Summary of revisions:
In the update version of GMXPBSA 2.1 we include the following changes:
  1. Fixed bug related to the use of amino acids with id > 1000.
  2. Fixed bug related to the computing of the percentage of failed APBS-jobs.
  3. Added the string 'export LC_NUMERIC="en_us.UTF-8"' in each of the three gmxpbsa*.sh scripts to avoid errors related to locale environment variables.
  4. Fixed a bug related to the CAS mutation in the cases in which:
    1. - no chains information is available from xtc/tpr
    2. - the ligand is positioned before the receptor in the pdb
  5. Added final message with proper references.
  6. Added the possibility of checking the GMXPBSA version with the command "sh gmxpbsa[0,1,2].sh -h ".
  7. Included the possibility to use "multichain". (Added keyword "multichain", set by default to "n"). Useful if in the pdbs extracted from the trajectory there is more than one chain. The option "multichain" must be used ONLY if the string TER is not present at the end of each chain in the comp/receptor pdb files.

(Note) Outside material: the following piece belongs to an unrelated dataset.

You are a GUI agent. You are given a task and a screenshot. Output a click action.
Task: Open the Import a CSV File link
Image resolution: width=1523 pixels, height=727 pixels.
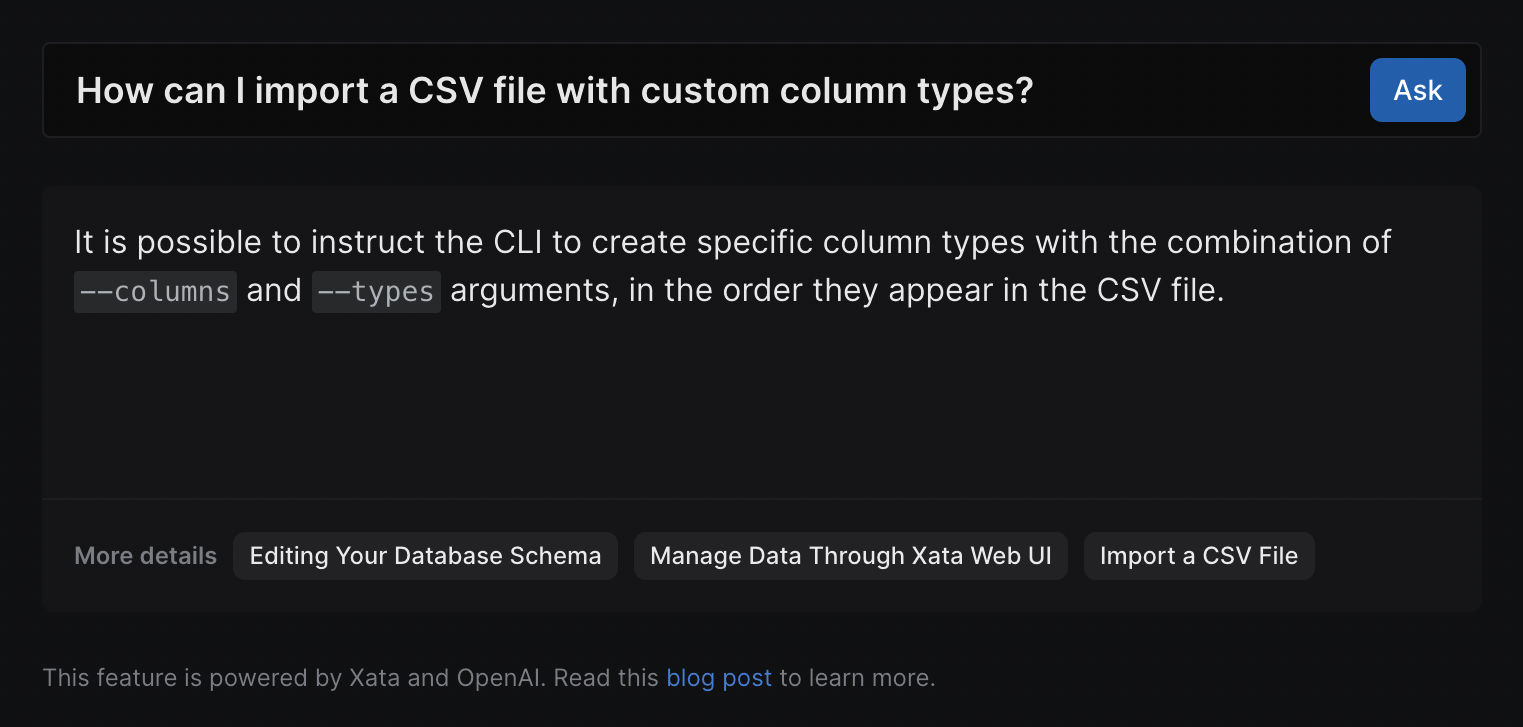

  8. Added the possibility of performing ΔG CAS calculations on a single protein. Added keyword "protein_alone", set by default to "n", and keyword "itp_protein" that must be set only in the case of "use_topology=y". When using the option "protein_alone" in the xtc file provided to GMXPBSA the periodic boundary condition must be treated so as to make the broken molecules whole (i.e. trjconv -pbc whole).
  9. Modified default values for keywords: coulomb from "coul" to "gmx", precF from "1" to "0", linearized from "n" to "y".
  10. Added the possibility of using custom name of trajectories and binary file, xtc and tpr respectively format.
Many keywords have been added to allow more flexibility with the APBS options in the input file and to set the option for the cluster. See Table 1 of supplementary material for a list of all the added keywords.

Input format files compatible with GROMACS engine 4.5 and later versions. Availability of the force field or of the topology files.

Running time:
On a single core Lennard-Jones, Coulomb and nonpolar solvation terms calculations a require few minutes. The time required for polar solvation terms calculations depends on the system size.